Trelles O.(1), Andrade M.A.(2), Valencia A.(2), Zapata E.L.(1), and Carazo J.M.(1,3,*)

(1) Computer Architecture Department, University of Malaga, 29017 Malaga, Spain
(2) Protein Design Unit, Centro Nacional de Biotecnologia, 28049 Madrid, Spain
(3) Biocomputing Unit, Centro Nacional de Biotecnologia, 28049  Madrid, Spain
(*) To whom correspondence should be addressed
         Fax     +(34) 1 585 45 06
         Phone   +(34) 1 585 45 43
         E-mail  carazo@samba.cnb.uam.es

Running Title: Computational space reduction for sequence clustering
Key words: Clustering of sequences, Parallel Computing.

Abstract.

Motivation:

The explosive growth of the biological sequences databases estimulated by Genome's Projects has modified the framework of several applications on the biological sequence analysis area. In most cases this new scenary is formed by large sets of sequences that suggest the need for effective and automatic methods for a clustering of sequences that allow to apply common schemes of reference to the formed groups.

Results:

In this work we present a new strategy to reduce the computational cost associated to the clustering of large set of sequences which are expected to contain several families.

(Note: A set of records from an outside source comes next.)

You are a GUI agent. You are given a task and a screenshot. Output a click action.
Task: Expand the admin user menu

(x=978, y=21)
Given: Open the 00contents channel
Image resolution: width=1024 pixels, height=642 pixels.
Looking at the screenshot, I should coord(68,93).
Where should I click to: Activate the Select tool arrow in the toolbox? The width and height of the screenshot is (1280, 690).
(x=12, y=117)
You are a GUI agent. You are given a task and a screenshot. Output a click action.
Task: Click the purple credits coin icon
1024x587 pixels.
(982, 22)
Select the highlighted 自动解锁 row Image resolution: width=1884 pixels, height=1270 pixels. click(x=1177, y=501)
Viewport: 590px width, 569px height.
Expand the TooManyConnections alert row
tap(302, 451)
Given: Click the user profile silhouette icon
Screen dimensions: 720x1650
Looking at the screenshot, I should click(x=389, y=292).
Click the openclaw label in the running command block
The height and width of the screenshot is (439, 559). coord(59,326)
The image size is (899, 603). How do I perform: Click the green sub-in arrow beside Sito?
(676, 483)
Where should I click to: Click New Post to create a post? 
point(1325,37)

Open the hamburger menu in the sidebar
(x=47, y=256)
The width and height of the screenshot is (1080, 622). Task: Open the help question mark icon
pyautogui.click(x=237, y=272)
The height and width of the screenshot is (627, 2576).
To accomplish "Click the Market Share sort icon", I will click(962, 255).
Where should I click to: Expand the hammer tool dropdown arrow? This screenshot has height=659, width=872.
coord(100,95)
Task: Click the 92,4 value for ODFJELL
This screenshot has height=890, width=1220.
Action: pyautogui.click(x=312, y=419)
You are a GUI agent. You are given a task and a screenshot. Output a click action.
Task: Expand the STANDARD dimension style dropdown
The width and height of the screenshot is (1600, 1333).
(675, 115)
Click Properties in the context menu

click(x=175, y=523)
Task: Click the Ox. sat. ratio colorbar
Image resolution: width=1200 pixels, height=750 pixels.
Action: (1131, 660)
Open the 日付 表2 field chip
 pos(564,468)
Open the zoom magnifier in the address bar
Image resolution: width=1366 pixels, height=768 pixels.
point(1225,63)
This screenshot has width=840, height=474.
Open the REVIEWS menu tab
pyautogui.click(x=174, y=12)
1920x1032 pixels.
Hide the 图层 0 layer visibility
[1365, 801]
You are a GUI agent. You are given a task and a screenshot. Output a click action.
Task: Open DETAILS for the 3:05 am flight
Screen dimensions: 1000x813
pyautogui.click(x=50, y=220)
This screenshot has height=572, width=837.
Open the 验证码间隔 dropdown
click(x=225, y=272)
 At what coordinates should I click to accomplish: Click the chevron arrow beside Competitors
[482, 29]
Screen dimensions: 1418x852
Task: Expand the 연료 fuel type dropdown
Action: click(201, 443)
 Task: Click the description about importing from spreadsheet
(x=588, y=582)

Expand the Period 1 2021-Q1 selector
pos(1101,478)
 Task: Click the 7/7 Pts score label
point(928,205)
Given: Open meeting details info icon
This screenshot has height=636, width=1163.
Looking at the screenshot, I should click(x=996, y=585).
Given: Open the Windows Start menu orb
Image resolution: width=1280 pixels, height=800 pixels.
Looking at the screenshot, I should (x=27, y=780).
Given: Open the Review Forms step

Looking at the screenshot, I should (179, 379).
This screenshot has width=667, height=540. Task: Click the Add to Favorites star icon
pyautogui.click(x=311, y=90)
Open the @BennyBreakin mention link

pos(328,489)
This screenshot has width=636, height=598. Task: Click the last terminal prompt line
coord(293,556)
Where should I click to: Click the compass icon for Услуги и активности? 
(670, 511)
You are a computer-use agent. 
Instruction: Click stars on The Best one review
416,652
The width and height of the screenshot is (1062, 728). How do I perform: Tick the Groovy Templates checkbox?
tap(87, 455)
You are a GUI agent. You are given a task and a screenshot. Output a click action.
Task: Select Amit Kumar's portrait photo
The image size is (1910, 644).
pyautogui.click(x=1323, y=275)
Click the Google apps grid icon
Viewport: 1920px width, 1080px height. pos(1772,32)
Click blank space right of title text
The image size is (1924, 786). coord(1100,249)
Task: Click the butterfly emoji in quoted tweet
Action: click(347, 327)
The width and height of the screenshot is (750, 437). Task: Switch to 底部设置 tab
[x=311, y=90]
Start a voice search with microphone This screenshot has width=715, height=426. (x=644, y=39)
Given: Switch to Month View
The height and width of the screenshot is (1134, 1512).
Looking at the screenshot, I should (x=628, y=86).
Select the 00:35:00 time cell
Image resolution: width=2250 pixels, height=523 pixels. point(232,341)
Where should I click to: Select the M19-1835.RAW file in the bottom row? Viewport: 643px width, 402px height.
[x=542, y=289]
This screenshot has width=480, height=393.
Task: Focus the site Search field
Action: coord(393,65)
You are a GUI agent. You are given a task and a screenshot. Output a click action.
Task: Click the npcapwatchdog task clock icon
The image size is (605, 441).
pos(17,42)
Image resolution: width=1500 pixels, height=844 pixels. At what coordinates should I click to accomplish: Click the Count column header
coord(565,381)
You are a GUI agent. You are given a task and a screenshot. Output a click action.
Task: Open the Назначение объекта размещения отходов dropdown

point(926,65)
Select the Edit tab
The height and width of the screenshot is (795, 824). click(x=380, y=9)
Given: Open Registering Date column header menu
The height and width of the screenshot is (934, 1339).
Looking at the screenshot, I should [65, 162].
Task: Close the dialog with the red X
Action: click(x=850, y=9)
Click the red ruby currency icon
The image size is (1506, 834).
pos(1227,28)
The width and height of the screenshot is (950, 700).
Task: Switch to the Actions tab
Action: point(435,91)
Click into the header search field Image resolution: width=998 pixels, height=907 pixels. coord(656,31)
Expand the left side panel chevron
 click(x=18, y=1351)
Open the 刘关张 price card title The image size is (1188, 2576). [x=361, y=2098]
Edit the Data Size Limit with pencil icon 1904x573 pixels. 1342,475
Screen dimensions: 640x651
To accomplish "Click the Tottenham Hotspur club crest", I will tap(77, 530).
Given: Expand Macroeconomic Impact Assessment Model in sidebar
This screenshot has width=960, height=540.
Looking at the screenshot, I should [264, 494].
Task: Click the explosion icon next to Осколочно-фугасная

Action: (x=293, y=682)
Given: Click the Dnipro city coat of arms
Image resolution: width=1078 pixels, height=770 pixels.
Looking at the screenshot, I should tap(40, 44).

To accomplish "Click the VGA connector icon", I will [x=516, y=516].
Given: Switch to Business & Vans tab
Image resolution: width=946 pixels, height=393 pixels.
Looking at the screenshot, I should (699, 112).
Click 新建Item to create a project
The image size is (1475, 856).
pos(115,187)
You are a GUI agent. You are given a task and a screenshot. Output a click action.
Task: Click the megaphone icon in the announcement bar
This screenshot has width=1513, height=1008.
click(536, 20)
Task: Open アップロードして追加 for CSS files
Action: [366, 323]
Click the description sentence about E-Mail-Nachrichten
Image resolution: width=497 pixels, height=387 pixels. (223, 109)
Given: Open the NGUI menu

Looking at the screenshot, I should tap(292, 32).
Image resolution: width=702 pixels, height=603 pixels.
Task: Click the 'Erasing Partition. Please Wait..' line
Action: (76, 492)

The strategy is based on the grouping of the sequences into families by using several thresholds on a pairwise sequence similarity criterium. Routine clustering of whole data bases can now be done very efficiently, providing a very compact and efficient representation of the existing relationship within a data base. The method developed here achieves a computational space reduction of about an order of magnitude over more traditional ones, while producing family groupings and alignments that reproduce closely already accepted biological results. Our work includes a parallel implementation for distributed memory multiprocessors with a dynamic scheduling strategy for performance optimization.

Availability:

By anonymous ftp at ftp.ac.uma.es (/pub/ots/pCluster directory),
or from our web-site http://www.cnb.uam.es/www/software

Contact: e-mail carazo@samba.cnb.uam.es